Patents by Inventor Muthian Sivathanu

Muthian Sivathanu has filed for patents to protect the following inventions. This listing includes patent applications that are pending as well as patents that have already been granted by the United States Patent and Trademark Office (USPTO).

Scheduler for planet-scale computing system

Patent number: 12353908

Abstract: The disclosure herein describes scheduling execution of artificial intelligence (AI) workloads in a cloud infrastructure platform. A global scheduler receives AI workloads associated with resource ticket values. The scheduler distributes the AI workloads to nodes based on balancing resource ticket values. Local schedulers of the nodes schedule AI workloads on resources based on the resource ticket values of the AI workloads. Based on scheduling the AI workloads, coordinator services of the local schedulers execute the distributed AI workloads on the infrastructure resources of the nodes. The disclosure further describes scheduling AI workloads based on priority tiers. A scheduler receives AI workloads, and each AI workload is associated with a priority tier indicative of a preemption priority while being executed. The AI workloads are scheduled for execution on a distributed set of nodes based on the priority tiers and then execute based on the scheduling.

Type: Grant

Filed: June 28, 2021

Date of Patent: July 8, 2025

Assignee: Microsoft Technology Licensing, LLC.
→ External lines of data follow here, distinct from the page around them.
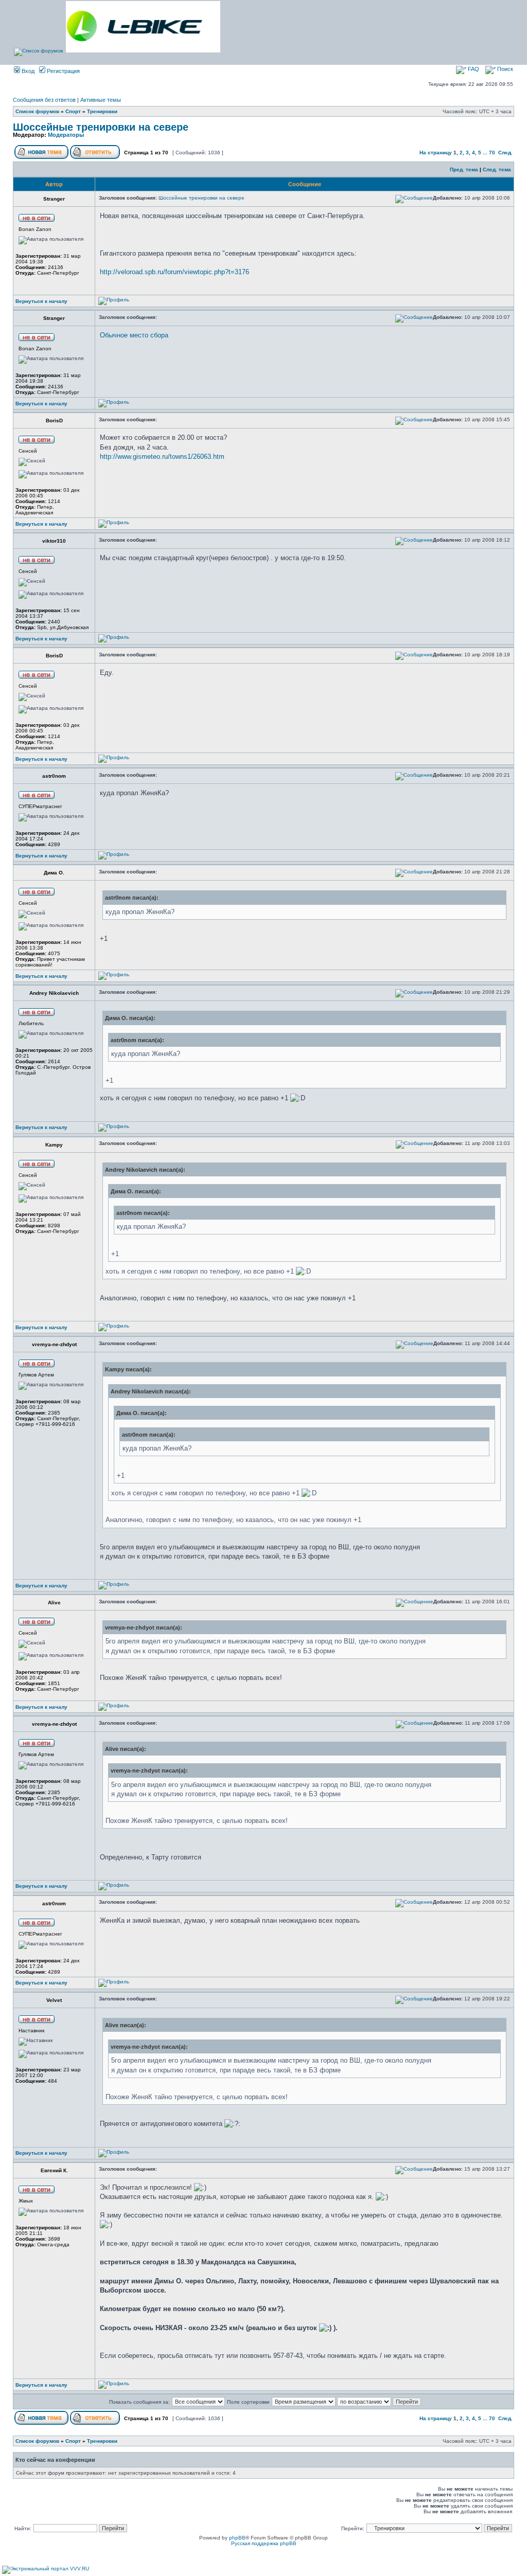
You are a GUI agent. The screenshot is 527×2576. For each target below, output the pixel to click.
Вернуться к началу (41, 301)
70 (492, 152)
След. (505, 152)
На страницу (435, 152)
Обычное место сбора (134, 335)
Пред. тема (464, 169)
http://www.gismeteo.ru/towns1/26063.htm (162, 456)
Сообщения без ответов (44, 100)
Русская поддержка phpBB (263, 2543)
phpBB (237, 2538)
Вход (27, 71)
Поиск (504, 69)
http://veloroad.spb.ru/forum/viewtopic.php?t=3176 (174, 272)
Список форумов (37, 111)
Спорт (73, 111)
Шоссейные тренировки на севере (100, 127)
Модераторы (66, 135)
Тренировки (102, 111)
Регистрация (62, 71)
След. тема (497, 169)
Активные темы (100, 100)
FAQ (472, 69)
Inventors: Muthian Sivathanu, Atul Katiyar, Dharma Kiritkumar Shukla, Rimma Vladimirovna Nehme, Shreshth Singhal, Pankaj Sharma, Nipun Kwatra, Ramachandran Ramjee
TRANSPARENT PRE-EMPTION AND MIGRATION FOR PLANET-SCALE COMPUTER

Publication number: 20250094212

Abstract: The disclosure herein describes platform-level checkpointing for deep learning (DL) jobs. The checkpointing is performed through capturing two kinds of state data: (i) GPU state (device state), and (ii) CPU state (host state). The GPU state includes GPU data (e.g., model parameters, optimizer state, etc.) that is located in the GPU and GPU context (e.g., the default stream in GPU, various handles created by the libraries such as DNN, Blas, etc.). Only a fraction of the GPU memory is copied because the checkpointing is done in a domain-aware manner. The “active” memory contains useful data like model parameters. To be able to capture the useful data, memory management is controlled to identify which parts of the memory are active. Also, to restore the destination GPU to the same context/state, a mechanism is used to capture such state-changing events on an original GPU and replayed on a destination GPU.

Type: Application

Filed: November 26, 2024

Publication date: March 20, 2025

Inventors: Muthian SIVATHANU, Srinidhi VISWANATHA, Dharma Kiritkumar SHUKLA, Nipun KWATRA, Ramachandran RAMJEE, Rimma Vladimirovna NEHME, Pankaj SHARMA, Bhalakumaaran Erode RANGANATHAN, Vaibhav SHARMA
ARTIFICIAL INTELLIGENCE WORKLOAD MIGRATION FOR PLANET-SCALE ARTIFICIAL INTELLIGENCE INFRASTRUCTURE SERVICE

Publication number: 20250055923

Abstract: The disclosure herein describes platform-level migration for deep learning training (DLT) jobs from a checkpointed stated between a source node and a destination node. The checkpointing is performed through capturing GPU state (e.g., device state) and CPU state (e.g., host state). The GPU state includes GPU data (e.g., model parameters, optimizer state, etc.) that is located in the GPU and GPU context (e.g., the default stream in GPU, various handles created by libraries). Restoring the DLT job on the destination node involves resumption of processing of a destination GPU at the same checkpointed state.

Type: Application

Filed: October 29, 2024

Publication date: February 13, 2025

Inventors: Dharma Kiritkumar SHUKLA, Muthian SIVATHANU, Lu XUN, Rimma Vladimirovna NEHME
Transparent pre-emption and migration for planet-scale computer

Patent number: 12190147

Abstract: The disclosure herein describes platform-level checkpointing for deep learning (DL) jobs. The checkpointing is performed through capturing two kinds of state data: (i) GPU state (device state), and (ii) CPU state (host state). The GPU state includes GPU data (e.g., model parameters, optimizer state, etc.) that is located in the GPU and GPU context (e.g., the default stream in GPU, various handles created by the libraries such as DNN, Blas, etc.). Only a fraction of the GPU memory is copied because the checkpointing is done in a domain-aware manner. The “active” memory contains useful data like model parameters. To be able to capture the useful data, memory management is controlled to identify which parts of the memory are active. Also, to restore the destination GPU to the same context/state, a mechanism is used to capture such state-changing events on an original GPU and replayed on a destination GPU.

Type: Grant

Filed: June 26, 2021

Date of Patent: January 7, 2025

Assignee: Microsoft Technology Licensing, LLC.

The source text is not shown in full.